### [Work item]
Restate the lines word for word, from the one containing "Enable the Повторные прохождения toggle" through the last line of the entries below, without any other lines.

### [Records shown]
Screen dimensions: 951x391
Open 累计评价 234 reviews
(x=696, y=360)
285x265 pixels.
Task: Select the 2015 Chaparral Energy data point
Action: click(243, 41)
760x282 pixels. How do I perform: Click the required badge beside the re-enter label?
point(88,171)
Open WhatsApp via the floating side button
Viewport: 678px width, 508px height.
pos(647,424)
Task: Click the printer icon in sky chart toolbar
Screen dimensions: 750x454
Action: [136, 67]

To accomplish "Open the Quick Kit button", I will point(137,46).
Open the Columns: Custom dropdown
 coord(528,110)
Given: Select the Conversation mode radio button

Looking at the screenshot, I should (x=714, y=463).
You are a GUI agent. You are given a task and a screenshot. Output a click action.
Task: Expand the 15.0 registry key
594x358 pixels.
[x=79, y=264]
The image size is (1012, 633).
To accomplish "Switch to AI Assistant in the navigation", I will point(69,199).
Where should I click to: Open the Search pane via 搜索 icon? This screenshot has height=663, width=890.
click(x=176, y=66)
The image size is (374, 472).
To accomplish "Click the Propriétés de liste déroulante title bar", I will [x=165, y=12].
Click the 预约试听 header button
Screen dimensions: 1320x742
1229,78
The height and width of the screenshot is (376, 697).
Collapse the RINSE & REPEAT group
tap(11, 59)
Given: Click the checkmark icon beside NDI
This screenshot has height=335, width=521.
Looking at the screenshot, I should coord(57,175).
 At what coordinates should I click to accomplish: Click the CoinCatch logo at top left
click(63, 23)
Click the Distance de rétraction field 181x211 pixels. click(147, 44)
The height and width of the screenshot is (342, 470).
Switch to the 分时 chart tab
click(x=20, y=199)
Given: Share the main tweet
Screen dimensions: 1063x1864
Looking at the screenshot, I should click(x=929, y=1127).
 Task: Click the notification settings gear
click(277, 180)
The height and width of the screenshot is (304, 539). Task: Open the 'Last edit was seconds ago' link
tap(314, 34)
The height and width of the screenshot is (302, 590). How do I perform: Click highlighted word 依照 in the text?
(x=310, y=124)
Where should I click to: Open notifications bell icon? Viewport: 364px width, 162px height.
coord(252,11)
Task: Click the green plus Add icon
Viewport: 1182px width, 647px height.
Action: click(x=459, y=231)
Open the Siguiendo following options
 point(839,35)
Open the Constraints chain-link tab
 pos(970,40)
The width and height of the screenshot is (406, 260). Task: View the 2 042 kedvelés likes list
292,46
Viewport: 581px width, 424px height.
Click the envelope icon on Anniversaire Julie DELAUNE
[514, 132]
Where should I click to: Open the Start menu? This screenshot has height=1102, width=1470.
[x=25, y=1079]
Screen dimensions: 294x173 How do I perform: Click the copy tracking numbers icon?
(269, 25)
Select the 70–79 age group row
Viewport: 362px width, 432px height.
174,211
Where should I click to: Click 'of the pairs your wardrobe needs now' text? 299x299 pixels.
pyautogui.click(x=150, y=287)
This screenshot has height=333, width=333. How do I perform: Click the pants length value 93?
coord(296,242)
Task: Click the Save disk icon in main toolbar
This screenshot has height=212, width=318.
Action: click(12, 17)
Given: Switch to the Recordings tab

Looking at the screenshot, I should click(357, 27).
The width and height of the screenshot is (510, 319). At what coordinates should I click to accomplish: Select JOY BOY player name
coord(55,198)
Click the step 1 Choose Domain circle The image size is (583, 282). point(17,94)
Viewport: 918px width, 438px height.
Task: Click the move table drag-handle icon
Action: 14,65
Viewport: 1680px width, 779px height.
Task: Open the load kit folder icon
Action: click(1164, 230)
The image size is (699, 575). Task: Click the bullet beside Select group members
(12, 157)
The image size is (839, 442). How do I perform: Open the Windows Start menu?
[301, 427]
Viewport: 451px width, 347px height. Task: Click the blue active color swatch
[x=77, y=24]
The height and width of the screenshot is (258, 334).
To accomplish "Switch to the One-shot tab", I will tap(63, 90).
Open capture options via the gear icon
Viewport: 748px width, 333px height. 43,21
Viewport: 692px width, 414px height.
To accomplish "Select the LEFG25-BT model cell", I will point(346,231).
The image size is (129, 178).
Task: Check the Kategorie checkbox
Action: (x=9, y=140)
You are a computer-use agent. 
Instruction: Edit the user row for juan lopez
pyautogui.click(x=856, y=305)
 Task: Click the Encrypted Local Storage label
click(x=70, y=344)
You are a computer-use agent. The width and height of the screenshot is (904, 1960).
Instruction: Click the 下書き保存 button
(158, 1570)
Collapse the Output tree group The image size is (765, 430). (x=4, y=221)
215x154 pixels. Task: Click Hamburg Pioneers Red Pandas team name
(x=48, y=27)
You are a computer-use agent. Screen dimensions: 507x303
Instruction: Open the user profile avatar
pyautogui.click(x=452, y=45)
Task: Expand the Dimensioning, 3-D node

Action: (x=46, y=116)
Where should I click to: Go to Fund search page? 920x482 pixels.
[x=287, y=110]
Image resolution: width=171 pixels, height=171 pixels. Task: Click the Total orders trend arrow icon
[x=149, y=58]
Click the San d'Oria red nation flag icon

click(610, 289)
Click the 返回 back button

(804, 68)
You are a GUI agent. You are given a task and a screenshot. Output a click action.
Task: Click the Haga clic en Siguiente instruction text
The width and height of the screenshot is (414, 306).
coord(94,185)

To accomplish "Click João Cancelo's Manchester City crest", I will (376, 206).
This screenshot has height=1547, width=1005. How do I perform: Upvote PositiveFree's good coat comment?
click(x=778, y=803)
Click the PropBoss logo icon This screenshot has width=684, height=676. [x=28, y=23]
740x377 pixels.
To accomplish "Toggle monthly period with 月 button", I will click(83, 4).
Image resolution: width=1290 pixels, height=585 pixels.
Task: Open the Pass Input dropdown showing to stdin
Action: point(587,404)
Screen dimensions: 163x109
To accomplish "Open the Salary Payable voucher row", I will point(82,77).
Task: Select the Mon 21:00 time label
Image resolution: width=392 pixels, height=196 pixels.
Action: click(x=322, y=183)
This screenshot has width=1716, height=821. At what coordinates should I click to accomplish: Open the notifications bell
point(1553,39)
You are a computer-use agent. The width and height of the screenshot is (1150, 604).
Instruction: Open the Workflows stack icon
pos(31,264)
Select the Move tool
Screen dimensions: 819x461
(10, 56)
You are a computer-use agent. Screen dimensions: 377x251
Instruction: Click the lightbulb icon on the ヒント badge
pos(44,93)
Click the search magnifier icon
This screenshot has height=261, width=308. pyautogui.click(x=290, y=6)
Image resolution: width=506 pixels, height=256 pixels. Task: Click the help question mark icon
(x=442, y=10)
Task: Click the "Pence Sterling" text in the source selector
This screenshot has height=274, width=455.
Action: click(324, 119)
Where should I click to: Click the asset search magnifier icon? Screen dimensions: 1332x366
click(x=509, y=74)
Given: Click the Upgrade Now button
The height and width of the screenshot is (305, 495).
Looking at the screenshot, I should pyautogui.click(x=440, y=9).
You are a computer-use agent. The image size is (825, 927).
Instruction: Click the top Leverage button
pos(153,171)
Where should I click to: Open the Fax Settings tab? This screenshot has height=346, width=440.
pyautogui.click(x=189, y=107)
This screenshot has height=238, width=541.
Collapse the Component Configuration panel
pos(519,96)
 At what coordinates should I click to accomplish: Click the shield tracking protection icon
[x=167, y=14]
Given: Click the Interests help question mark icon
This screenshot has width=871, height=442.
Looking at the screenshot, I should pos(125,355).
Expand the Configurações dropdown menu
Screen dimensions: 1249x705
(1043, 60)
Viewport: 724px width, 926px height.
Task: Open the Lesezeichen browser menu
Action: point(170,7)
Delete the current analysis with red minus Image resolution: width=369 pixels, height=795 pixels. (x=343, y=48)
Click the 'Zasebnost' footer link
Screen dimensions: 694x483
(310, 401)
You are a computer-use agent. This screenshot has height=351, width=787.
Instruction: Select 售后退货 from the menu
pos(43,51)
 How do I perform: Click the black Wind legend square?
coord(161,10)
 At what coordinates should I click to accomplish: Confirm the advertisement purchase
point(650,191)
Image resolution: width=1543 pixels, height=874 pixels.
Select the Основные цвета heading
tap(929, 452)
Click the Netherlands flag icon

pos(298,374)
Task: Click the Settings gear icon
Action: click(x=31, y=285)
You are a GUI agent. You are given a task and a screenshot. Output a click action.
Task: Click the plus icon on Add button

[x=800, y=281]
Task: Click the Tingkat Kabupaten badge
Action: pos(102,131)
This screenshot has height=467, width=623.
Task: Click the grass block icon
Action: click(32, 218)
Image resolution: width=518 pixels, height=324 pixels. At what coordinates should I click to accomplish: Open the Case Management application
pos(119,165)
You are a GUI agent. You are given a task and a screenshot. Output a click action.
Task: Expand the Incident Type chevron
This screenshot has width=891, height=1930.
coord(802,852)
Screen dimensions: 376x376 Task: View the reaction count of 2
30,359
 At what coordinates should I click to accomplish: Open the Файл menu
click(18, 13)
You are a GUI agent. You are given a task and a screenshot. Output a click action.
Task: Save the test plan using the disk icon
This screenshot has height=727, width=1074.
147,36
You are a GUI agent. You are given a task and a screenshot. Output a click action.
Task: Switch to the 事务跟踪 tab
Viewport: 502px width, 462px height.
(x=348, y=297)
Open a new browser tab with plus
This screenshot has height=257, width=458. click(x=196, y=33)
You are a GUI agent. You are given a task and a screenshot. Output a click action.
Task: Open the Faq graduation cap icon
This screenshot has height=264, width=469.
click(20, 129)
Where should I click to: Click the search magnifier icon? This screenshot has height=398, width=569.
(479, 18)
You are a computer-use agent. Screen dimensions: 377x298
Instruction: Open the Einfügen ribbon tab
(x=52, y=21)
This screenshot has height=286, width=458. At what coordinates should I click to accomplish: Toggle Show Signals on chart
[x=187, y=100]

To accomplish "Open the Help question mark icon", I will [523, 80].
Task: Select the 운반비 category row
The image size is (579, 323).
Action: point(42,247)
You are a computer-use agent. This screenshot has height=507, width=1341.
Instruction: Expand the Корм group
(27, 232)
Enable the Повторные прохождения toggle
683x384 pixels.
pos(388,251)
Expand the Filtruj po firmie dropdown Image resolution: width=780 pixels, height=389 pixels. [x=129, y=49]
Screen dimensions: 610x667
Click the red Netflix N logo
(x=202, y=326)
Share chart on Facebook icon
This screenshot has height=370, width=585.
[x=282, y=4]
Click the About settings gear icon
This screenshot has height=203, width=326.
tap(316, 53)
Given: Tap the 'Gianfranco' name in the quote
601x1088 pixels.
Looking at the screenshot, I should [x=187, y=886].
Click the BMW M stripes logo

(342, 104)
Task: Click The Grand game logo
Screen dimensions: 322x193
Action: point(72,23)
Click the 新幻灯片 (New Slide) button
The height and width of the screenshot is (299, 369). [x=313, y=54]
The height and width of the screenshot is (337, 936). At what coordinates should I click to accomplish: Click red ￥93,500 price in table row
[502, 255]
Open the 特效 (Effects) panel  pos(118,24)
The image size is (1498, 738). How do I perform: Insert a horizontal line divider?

### [Result]
Enable the Повторные прохождения toggle
683x384 pixels.
pos(388,251)
Expand the Filtruj po firmie dropdown Image resolution: width=780 pixels, height=389 pixels. [x=129, y=49]
Screen dimensions: 610x667
Click the red Netflix N logo
(x=202, y=326)
Share chart on Facebook icon
This screenshot has height=370, width=585.
[x=282, y=4]
Click the About settings gear icon
This screenshot has height=203, width=326.
tap(316, 53)
Given: Tap the 'Gianfranco' name in the quote
601x1088 pixels.
Looking at the screenshot, I should [x=187, y=886].
Click the BMW M stripes logo

(342, 104)
Task: Click The Grand game logo
Screen dimensions: 322x193
Action: point(72,23)
Click the 新幻灯片 (New Slide) button
The height and width of the screenshot is (299, 369). [x=313, y=54]
The height and width of the screenshot is (337, 936). At what coordinates should I click to accomplish: Click red ￥93,500 price in table row
[502, 255]
Open the 特效 (Effects) panel  pos(118,24)
The image size is (1498, 738). How do I perform: Insert a horizontal line divider?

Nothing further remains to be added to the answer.